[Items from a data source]
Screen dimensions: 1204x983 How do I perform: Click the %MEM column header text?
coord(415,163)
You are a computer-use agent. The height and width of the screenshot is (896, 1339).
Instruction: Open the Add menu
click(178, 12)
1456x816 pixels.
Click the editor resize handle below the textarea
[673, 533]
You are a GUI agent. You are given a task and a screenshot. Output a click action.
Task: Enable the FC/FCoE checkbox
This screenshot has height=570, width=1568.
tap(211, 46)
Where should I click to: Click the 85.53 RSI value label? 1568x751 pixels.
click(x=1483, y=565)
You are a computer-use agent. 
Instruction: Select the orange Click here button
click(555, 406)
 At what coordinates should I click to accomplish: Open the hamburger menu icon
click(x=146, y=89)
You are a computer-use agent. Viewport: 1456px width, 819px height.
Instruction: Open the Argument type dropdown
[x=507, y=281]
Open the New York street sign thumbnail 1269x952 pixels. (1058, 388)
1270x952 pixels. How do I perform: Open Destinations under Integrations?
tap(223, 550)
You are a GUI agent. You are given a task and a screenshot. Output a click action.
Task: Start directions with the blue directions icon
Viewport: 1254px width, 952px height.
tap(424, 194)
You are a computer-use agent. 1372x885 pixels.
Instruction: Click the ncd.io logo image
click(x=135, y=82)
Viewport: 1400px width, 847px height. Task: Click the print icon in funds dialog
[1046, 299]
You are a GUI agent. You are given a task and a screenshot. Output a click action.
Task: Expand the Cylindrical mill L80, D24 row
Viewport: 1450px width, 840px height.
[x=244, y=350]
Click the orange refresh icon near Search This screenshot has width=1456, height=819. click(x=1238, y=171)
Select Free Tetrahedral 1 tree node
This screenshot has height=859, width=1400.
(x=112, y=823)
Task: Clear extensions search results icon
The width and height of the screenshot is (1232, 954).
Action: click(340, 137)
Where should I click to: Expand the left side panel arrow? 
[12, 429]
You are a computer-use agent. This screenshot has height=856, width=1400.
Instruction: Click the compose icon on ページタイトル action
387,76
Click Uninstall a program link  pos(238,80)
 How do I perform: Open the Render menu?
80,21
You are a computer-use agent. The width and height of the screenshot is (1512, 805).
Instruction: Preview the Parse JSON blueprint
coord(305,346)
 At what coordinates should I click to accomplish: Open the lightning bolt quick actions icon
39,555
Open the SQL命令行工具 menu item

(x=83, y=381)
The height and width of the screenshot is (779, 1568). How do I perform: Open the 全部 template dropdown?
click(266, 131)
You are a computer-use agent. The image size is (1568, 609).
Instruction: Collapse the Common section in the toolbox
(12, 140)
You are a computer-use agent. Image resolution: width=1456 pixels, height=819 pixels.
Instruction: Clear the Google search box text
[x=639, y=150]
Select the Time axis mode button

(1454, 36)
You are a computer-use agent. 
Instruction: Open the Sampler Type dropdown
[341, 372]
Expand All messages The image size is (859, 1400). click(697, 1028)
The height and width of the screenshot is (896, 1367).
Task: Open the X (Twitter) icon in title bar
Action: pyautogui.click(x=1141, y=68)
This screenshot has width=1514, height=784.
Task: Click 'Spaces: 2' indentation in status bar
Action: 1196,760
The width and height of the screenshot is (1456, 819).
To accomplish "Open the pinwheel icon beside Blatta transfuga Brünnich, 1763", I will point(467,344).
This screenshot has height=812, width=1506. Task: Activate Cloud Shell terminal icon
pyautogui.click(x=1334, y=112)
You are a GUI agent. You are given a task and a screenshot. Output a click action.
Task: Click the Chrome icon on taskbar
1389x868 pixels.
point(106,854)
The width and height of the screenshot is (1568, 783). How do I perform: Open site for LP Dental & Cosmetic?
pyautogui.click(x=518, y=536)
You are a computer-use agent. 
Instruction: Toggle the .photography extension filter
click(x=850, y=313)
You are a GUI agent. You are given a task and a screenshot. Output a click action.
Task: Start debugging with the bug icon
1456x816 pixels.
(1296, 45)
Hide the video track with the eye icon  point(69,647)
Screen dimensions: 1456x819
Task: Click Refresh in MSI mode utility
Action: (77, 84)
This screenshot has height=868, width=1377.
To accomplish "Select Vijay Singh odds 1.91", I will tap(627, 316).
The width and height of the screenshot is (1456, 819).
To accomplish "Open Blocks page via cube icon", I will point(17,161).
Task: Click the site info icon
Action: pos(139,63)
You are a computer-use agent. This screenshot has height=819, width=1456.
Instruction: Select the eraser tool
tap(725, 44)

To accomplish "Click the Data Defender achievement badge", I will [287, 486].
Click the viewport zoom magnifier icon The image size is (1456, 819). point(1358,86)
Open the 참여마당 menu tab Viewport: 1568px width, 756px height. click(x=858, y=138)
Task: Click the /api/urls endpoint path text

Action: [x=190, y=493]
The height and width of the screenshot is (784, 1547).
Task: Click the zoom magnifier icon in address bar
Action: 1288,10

__Task description__:
Check each line above for the word "Start", and copy the lines where it appears.

__Written solution__:
Task: Start directions with the blue directions icon
Task: Start debugging with the bug icon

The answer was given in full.